--- Record set Enclosed Below ---

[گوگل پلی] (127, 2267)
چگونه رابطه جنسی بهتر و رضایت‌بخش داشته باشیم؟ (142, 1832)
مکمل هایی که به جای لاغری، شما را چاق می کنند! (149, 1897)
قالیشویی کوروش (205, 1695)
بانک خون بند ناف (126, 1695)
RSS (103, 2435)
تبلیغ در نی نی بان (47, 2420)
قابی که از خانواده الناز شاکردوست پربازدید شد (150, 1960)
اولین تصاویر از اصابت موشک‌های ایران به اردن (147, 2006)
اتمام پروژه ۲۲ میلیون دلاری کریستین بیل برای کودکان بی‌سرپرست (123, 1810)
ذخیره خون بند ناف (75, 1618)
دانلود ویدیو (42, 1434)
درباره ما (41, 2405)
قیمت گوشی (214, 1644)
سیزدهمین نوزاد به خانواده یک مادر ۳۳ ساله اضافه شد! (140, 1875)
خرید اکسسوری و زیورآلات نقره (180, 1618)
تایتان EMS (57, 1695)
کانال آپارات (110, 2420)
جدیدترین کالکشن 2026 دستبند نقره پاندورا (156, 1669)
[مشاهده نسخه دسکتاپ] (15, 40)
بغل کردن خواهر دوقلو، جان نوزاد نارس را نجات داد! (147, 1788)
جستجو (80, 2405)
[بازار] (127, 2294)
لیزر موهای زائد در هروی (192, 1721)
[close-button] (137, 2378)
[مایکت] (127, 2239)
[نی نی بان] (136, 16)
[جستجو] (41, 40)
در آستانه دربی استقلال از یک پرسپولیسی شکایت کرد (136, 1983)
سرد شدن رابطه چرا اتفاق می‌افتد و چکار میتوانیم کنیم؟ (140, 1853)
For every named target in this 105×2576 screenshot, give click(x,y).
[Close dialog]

--- End of Enclosed Record set ---
--- Record set Enclosed Below ---

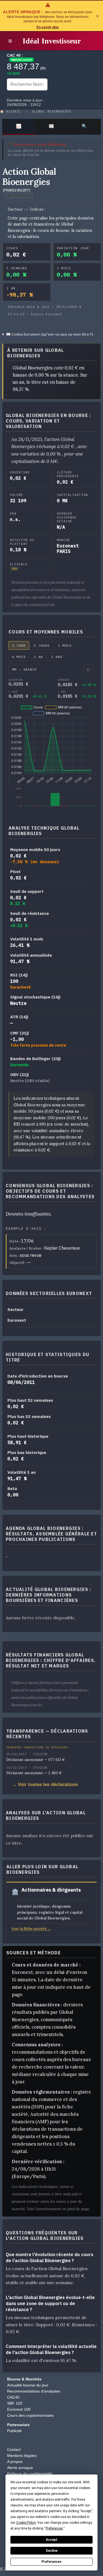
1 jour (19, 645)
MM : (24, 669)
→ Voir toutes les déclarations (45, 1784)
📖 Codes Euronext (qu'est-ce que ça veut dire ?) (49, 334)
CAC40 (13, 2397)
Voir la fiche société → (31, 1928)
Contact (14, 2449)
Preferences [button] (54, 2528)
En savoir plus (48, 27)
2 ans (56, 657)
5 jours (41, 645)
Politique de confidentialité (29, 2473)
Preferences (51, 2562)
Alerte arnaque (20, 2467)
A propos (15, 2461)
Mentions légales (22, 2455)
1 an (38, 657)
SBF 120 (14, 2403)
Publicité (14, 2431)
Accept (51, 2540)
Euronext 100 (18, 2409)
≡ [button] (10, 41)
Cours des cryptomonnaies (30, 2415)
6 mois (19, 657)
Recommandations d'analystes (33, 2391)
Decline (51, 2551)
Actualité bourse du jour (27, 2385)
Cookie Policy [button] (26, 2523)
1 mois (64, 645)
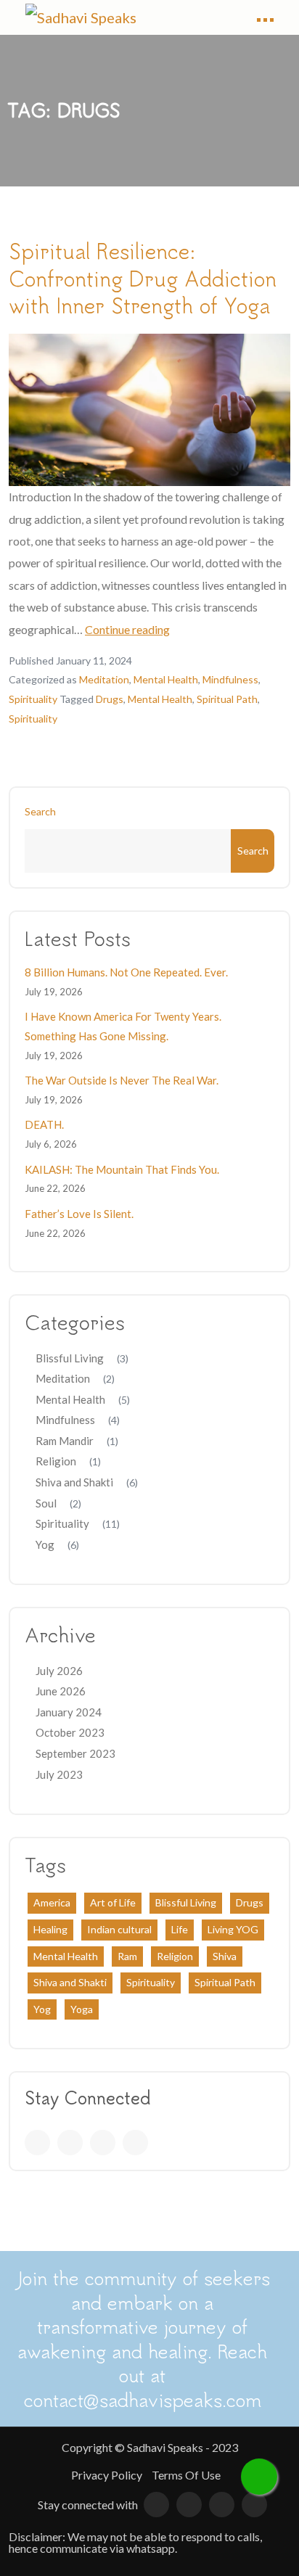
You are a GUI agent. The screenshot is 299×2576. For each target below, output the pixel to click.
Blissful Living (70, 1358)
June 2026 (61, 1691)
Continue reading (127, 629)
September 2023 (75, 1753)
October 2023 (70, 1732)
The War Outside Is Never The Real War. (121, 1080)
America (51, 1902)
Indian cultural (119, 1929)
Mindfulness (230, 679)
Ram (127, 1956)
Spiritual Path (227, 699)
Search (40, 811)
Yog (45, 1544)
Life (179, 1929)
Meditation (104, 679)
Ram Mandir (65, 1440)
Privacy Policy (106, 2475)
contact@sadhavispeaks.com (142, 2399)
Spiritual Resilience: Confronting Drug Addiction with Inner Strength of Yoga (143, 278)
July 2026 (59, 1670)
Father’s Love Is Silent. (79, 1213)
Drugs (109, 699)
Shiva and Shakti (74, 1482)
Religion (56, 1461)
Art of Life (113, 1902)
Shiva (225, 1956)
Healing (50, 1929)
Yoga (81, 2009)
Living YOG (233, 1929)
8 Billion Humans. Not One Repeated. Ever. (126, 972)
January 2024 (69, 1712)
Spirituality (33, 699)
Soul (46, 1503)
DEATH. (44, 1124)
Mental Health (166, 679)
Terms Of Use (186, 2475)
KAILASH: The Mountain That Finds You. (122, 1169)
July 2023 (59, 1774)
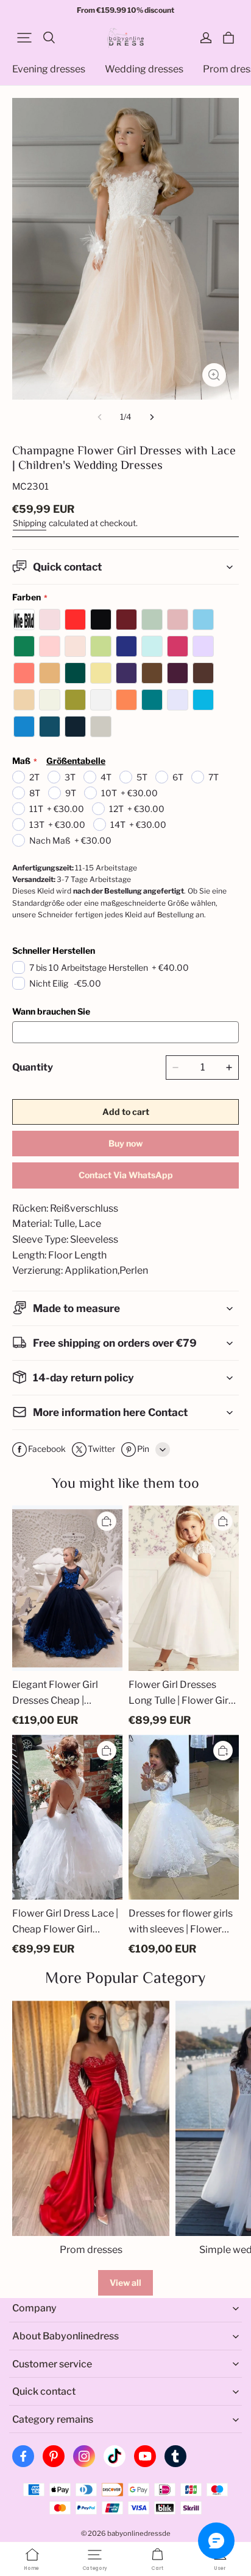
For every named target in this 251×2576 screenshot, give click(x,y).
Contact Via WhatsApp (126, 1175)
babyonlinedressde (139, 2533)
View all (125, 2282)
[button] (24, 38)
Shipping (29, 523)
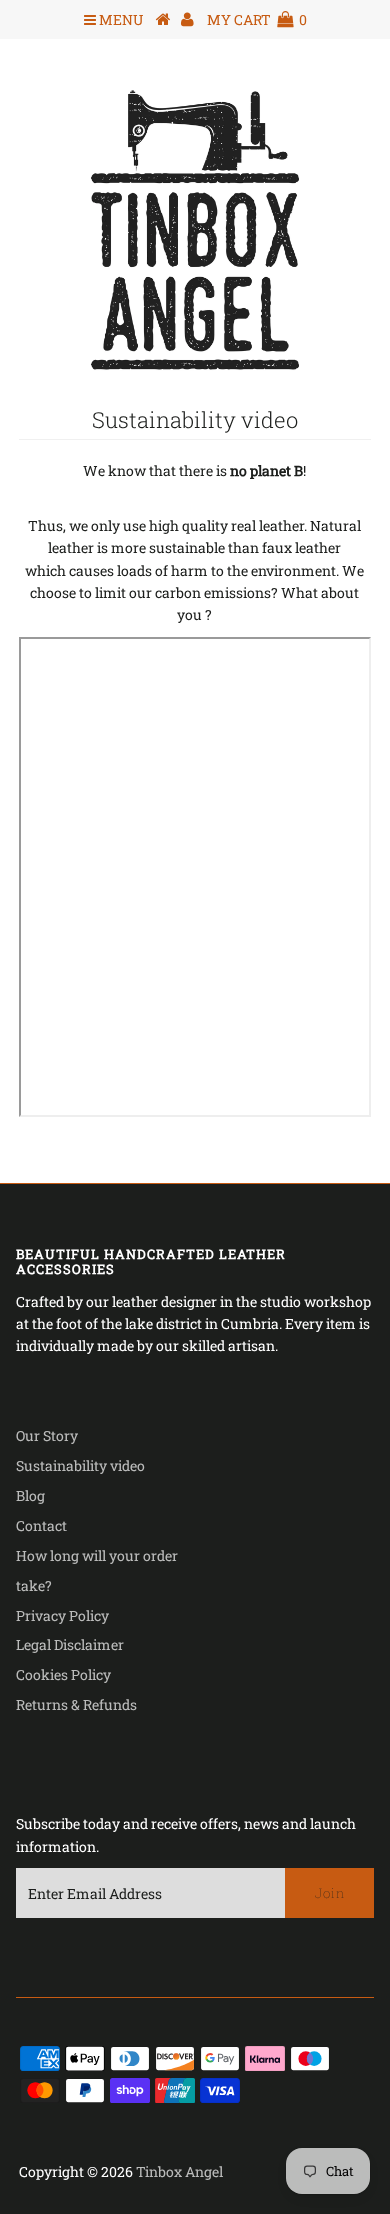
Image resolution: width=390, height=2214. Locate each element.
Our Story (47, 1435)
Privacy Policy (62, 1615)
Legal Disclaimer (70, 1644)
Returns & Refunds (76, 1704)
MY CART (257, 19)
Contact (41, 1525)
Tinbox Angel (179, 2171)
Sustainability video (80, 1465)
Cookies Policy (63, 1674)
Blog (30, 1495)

--- End of Enclosed Record set ---
--- Record set Enclosed Below ---

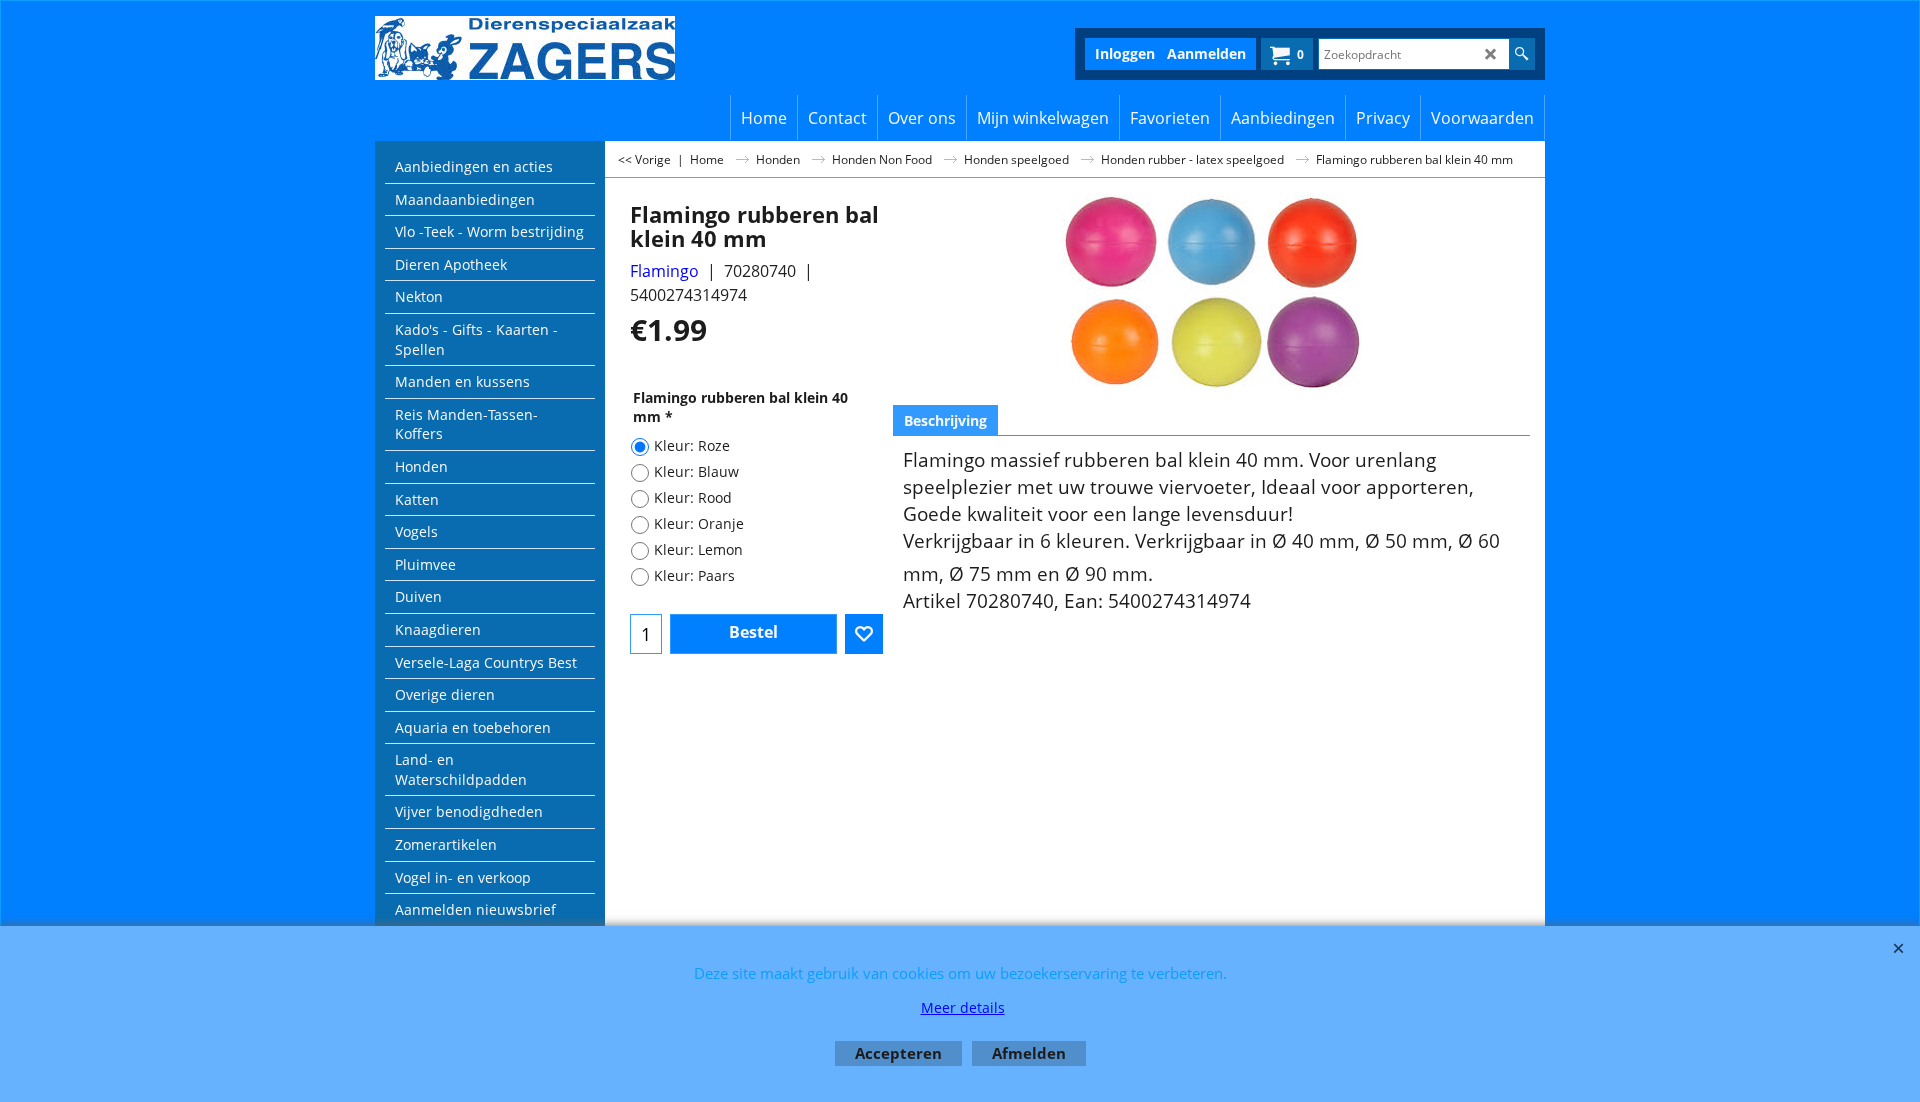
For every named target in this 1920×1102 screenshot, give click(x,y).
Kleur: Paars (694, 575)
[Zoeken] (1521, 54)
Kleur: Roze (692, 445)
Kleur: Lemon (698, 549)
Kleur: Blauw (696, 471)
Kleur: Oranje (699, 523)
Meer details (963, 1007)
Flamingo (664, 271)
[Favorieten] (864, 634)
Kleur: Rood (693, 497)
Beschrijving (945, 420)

--- End of Enclosed Record set ---

Pull out all lines of the data with the string "button".

### Answer to the exercise:
[close-button] (137, 2378)
Preferences [button] (54, 2528)
≡ [button] (10, 41)
Cookie Policy [button] (26, 2523)
[button] (24, 38)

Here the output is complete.